BI: When trying to reveal the true meaning of the prophecies of the Holy Scriptures, I. Newton uses the same method as in his physical or mathematical research, namely a method, which, generally speaking, can be characterized as empirical. In this sense, the worldview ideas of I. Newton are quite solid and harmonious, which can not be said about the ideas about nature proposed by modern experimental natural science, which, when knowing being, as if splitting it into many relatively autonomous angles: physical, chemical, biological.
Scripture recorded the same higher truth, just as if in different languages. However, in order to come close to understanding these features of the worldview of I. Newton, we must also turn to the alchemical and esoteric studies of the great physics, during which, in fact, these mystical views were formed into nature.
In the works of modern foreign and domestic biographers of Newton, we find a lot of evidence that the scientist devoted quite a lot of time to the study of literature on alchemy and hermeticism. Thus, the American historian of science, Ch. Magic and the formation of modern science ”notes that the presence in Newton's library of the books of Paracelsus and his students of Sendvetiy and Van Helman testifies that Newton was familiar with the cornerstones of traditional occult sciences: alchemy, astrology, hermetism and natural magic according to their estimates, the volume of alchemical works that have gone through hands have gone through the hands Newton, exceeded 5 pages, such a deep interest in the occult sciences, of course, was not limited to studying the relevant books: Isaac Newton made his contribution to the development of esoteric disciplines and a considerable part of Newton's creative heritage are made up precisely by alchemical manuscripts, which, according to V.

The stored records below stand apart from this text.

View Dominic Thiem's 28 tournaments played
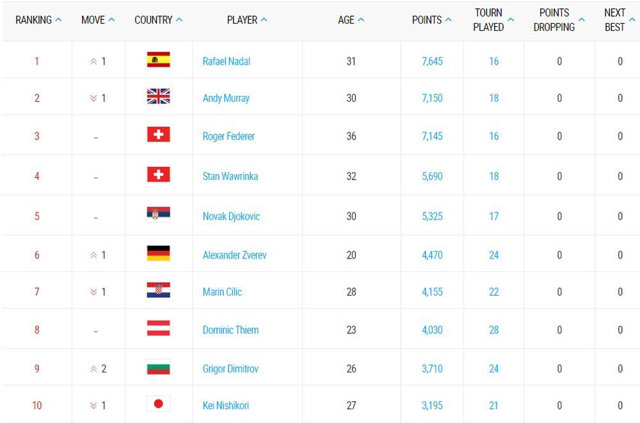 [x=493, y=330]
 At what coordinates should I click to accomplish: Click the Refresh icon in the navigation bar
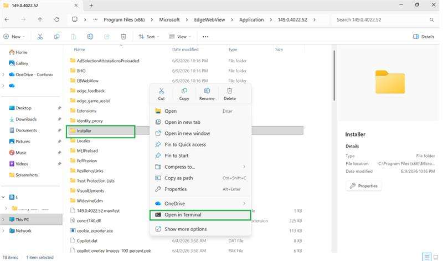point(57,19)
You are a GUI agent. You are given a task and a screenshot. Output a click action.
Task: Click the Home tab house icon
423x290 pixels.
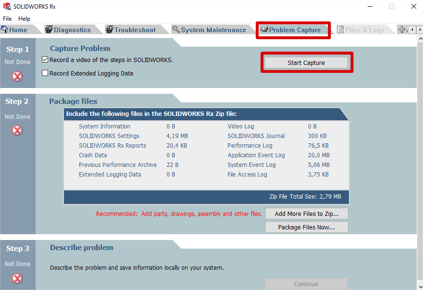[x=5, y=30]
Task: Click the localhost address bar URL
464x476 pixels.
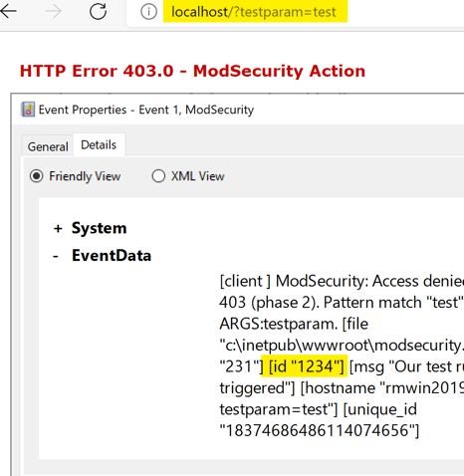Action: pyautogui.click(x=254, y=12)
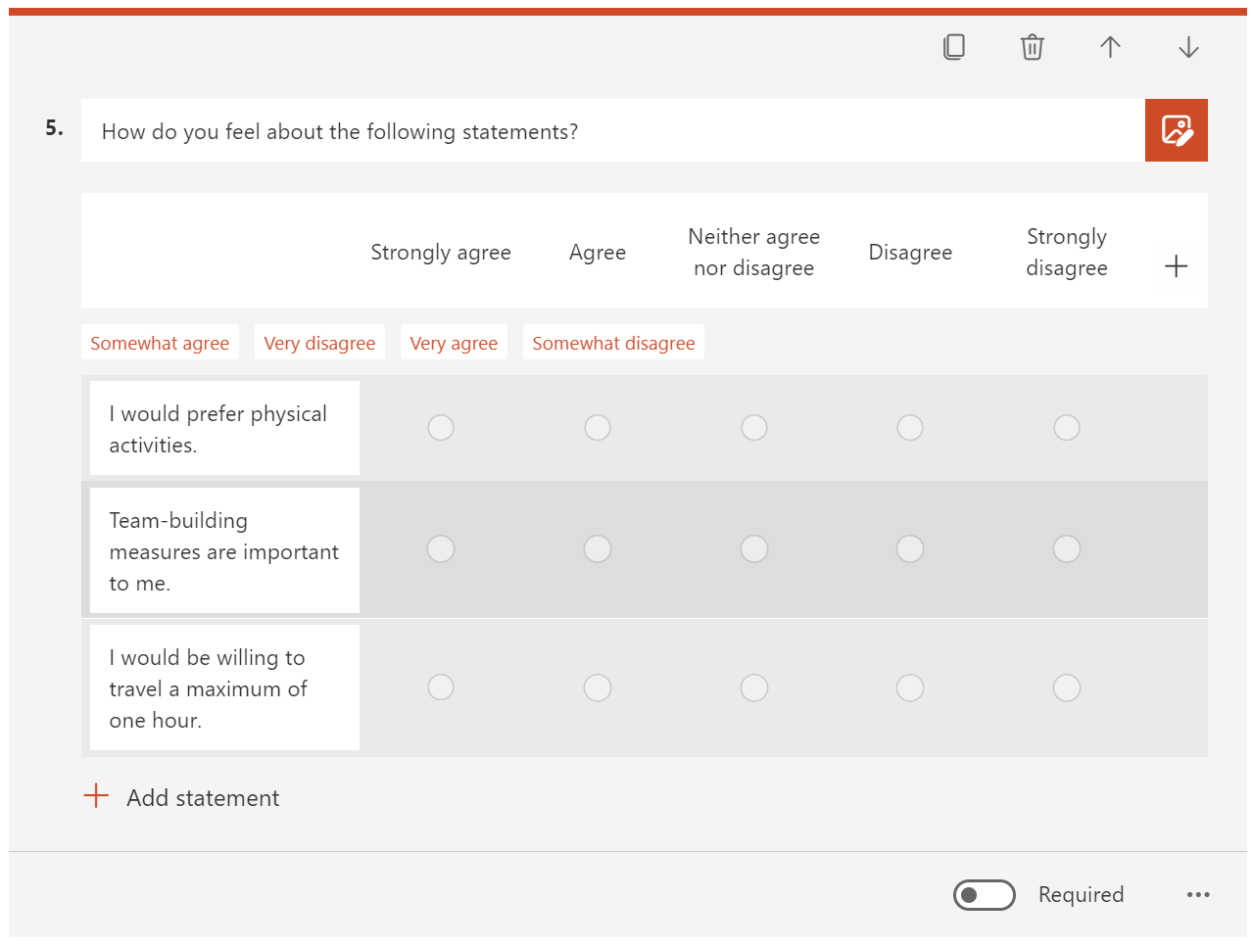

Kirsanov, “are still waiting for their researcher” in this connection, the domestic historian of the science of V.Kirsanov notes that Newton’s alchemicals were the motive for true knowledge, since the scientist “did not satisfy the idea of the Universe subordinate to soulless mechanical laws, he sought to compensate for the narrowness of mechanistic philosophy by the ideas of the unity of living and inanimate nature, gleaned by the alchemists” in the above statements of V.
In this regard, we can cite the words of the aforementioned Ch. In this standard interpretation, the degree of epistemological shift that occurred between Paracelsus and Newton ”is exaggerated in this standard interpretation” Another American science historian F. Menyell goes even further and in his book “Portrait of Isaac Newton” characterizes Newton as the “Last Magician of the West”.
In particular, Magnuell writes: “The more carefully analyzed theological, alchemical, chronological and mythological works of Newton in their integrity ... It seems all the more obvious that in the moments of awareness of his greatness he saw himself the last of the interpreters of God's will in its action, living in the eve of the fulfillment of the times”, however, one should not forget, that Newton as a person whose life came across In the turning point, with all its appearance, it seemed to be the bifurcation and ambiguity of the historical figures of such times.
However, Newton himself, the former deeply religious nature, would probably be horrified to find out what conclusions the further development of some postulates of its dynamic physics led to European science. Kirsanov V.